- Exercise prompt
Check each line of the material. Copy those containing "options".

┌─ Data for processing

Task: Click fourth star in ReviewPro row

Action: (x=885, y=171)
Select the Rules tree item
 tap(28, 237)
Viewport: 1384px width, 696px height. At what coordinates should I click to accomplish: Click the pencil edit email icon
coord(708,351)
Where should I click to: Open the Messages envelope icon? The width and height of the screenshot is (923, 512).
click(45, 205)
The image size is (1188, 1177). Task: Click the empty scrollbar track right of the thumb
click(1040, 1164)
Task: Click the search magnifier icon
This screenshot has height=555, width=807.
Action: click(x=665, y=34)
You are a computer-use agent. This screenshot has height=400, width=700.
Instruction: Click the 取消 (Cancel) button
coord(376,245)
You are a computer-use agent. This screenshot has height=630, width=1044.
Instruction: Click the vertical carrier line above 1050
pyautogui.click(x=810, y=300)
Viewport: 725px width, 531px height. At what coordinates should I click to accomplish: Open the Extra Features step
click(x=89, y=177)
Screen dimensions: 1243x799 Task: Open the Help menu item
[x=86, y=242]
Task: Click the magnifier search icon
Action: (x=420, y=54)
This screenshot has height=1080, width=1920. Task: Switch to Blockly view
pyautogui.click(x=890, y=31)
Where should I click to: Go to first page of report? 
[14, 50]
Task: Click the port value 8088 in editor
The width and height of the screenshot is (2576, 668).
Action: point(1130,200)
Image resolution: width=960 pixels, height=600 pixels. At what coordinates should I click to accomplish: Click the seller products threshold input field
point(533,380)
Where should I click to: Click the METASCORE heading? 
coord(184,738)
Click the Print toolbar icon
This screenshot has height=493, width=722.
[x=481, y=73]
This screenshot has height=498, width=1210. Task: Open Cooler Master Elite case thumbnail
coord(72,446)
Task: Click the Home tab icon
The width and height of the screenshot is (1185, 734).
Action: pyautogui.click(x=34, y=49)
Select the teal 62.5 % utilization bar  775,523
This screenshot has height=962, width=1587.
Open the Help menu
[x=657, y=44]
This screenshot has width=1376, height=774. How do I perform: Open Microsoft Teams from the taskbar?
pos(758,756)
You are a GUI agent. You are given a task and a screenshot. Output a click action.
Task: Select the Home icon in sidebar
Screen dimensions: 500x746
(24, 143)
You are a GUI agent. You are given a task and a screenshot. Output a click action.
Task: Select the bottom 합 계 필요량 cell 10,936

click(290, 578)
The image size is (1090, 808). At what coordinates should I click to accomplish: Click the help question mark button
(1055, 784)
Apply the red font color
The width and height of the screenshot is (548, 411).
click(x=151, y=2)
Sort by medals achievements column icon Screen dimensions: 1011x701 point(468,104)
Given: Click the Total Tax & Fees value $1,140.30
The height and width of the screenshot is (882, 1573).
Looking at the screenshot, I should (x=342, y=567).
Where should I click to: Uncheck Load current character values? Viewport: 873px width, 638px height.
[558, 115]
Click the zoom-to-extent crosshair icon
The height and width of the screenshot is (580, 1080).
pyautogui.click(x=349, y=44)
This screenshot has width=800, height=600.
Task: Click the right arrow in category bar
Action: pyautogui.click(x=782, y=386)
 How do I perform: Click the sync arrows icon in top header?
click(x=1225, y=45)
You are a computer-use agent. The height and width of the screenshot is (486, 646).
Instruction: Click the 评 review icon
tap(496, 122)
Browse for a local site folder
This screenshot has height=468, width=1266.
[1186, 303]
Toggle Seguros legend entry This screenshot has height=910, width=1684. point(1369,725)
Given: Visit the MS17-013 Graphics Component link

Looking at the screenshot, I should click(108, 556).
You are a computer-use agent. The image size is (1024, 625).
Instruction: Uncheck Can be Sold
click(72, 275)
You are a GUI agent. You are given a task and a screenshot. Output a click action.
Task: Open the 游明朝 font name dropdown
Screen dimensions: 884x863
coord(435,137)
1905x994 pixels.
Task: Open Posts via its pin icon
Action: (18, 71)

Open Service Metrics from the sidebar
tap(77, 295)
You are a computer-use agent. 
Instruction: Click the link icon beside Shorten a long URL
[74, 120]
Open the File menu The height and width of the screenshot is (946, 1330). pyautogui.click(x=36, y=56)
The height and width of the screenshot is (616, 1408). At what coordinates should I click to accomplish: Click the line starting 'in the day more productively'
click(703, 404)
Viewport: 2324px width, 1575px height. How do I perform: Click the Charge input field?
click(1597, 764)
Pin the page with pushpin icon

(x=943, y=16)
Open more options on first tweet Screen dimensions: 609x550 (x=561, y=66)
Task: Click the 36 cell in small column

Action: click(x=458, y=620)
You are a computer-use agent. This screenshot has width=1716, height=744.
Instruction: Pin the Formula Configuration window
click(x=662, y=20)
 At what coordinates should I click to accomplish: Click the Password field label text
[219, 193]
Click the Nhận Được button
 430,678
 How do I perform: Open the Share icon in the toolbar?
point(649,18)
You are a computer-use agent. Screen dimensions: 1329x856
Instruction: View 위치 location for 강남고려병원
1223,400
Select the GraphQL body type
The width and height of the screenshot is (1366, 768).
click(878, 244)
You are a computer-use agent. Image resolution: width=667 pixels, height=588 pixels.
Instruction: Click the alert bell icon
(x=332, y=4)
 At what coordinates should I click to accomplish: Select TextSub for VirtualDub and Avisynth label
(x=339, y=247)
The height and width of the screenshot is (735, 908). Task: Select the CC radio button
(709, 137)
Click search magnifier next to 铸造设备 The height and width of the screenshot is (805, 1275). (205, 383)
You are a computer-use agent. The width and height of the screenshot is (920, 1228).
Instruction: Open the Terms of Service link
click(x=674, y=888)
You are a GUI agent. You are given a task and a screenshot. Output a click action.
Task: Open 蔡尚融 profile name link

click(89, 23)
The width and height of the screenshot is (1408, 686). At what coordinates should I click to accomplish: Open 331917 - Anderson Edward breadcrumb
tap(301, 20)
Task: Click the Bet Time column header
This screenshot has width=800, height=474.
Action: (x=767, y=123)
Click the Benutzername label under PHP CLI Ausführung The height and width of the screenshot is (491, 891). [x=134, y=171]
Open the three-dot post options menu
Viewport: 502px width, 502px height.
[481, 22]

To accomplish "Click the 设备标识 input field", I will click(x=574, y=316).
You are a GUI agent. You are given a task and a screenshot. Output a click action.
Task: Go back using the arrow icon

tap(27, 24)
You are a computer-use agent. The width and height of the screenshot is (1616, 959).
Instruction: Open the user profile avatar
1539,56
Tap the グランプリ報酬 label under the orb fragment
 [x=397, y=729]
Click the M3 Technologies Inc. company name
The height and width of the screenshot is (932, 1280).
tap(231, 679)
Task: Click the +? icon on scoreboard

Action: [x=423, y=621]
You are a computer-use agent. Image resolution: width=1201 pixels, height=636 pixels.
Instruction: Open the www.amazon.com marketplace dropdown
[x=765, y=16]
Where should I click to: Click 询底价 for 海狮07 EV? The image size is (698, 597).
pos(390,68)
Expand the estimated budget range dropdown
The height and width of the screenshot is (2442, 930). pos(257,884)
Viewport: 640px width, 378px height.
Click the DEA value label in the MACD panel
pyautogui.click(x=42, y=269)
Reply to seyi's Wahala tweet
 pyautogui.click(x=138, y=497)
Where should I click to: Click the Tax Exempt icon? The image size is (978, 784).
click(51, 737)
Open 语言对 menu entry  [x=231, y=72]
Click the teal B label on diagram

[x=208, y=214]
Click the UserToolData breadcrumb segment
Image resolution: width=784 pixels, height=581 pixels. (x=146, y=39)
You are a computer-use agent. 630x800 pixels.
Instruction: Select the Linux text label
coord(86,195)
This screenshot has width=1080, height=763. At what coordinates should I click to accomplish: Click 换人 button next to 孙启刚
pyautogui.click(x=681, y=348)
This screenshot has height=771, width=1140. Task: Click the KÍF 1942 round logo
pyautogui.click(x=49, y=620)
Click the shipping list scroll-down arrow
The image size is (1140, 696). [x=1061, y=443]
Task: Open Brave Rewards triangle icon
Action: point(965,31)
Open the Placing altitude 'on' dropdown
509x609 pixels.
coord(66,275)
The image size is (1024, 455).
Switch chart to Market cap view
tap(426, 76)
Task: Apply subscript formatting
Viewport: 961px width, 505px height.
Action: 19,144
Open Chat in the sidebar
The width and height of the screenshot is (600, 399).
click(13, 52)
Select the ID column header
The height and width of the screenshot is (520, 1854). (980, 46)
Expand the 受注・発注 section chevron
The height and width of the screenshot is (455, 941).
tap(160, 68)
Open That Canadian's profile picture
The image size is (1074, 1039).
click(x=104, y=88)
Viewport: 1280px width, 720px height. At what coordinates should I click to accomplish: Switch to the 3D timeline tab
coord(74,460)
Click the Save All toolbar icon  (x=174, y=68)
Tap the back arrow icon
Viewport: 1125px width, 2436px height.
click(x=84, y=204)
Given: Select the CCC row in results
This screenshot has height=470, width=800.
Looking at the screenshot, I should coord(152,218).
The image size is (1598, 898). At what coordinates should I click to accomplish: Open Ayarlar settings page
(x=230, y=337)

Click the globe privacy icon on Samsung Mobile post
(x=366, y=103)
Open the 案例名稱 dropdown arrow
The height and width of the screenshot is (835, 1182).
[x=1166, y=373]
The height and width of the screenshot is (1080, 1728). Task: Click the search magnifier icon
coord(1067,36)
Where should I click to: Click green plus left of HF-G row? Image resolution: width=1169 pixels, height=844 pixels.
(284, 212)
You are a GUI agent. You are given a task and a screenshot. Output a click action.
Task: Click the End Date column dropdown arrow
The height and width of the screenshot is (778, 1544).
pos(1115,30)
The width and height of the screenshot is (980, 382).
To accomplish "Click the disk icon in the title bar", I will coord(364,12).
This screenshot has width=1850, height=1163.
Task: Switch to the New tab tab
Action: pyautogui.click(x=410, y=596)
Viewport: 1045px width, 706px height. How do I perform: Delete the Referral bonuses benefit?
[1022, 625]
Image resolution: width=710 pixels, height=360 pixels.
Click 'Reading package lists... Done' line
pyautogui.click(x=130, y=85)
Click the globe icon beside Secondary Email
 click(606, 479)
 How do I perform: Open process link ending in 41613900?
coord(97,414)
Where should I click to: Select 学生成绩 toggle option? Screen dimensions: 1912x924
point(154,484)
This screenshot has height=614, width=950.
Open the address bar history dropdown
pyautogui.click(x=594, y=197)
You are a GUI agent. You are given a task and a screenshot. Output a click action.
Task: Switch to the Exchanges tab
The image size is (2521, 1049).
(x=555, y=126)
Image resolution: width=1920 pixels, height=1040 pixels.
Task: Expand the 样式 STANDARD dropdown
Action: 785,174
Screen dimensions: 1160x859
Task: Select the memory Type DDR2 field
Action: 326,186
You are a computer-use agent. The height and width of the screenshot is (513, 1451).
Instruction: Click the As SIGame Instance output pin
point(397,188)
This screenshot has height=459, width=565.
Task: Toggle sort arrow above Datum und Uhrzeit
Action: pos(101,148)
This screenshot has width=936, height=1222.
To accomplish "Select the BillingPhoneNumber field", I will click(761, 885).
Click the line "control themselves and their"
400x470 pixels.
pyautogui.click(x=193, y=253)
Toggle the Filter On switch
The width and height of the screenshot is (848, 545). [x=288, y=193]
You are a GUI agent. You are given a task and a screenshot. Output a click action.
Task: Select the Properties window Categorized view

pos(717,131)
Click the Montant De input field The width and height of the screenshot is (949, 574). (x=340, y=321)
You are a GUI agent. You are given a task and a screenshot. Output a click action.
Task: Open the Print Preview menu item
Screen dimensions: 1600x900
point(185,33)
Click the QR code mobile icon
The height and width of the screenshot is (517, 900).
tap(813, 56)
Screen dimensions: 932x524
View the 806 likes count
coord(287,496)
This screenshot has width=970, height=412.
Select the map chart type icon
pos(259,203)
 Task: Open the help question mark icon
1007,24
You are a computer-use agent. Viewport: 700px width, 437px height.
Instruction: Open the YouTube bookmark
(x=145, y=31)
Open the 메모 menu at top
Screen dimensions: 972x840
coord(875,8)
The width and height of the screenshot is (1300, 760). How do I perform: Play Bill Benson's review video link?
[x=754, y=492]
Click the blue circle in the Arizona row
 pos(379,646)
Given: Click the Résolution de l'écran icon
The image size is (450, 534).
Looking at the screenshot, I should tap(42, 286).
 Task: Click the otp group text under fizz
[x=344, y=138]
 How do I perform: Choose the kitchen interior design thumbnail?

└─

- Written response
Open more options on first tweet Screen dimensions: 609x550 (x=561, y=66)
Open the three-dot post options menu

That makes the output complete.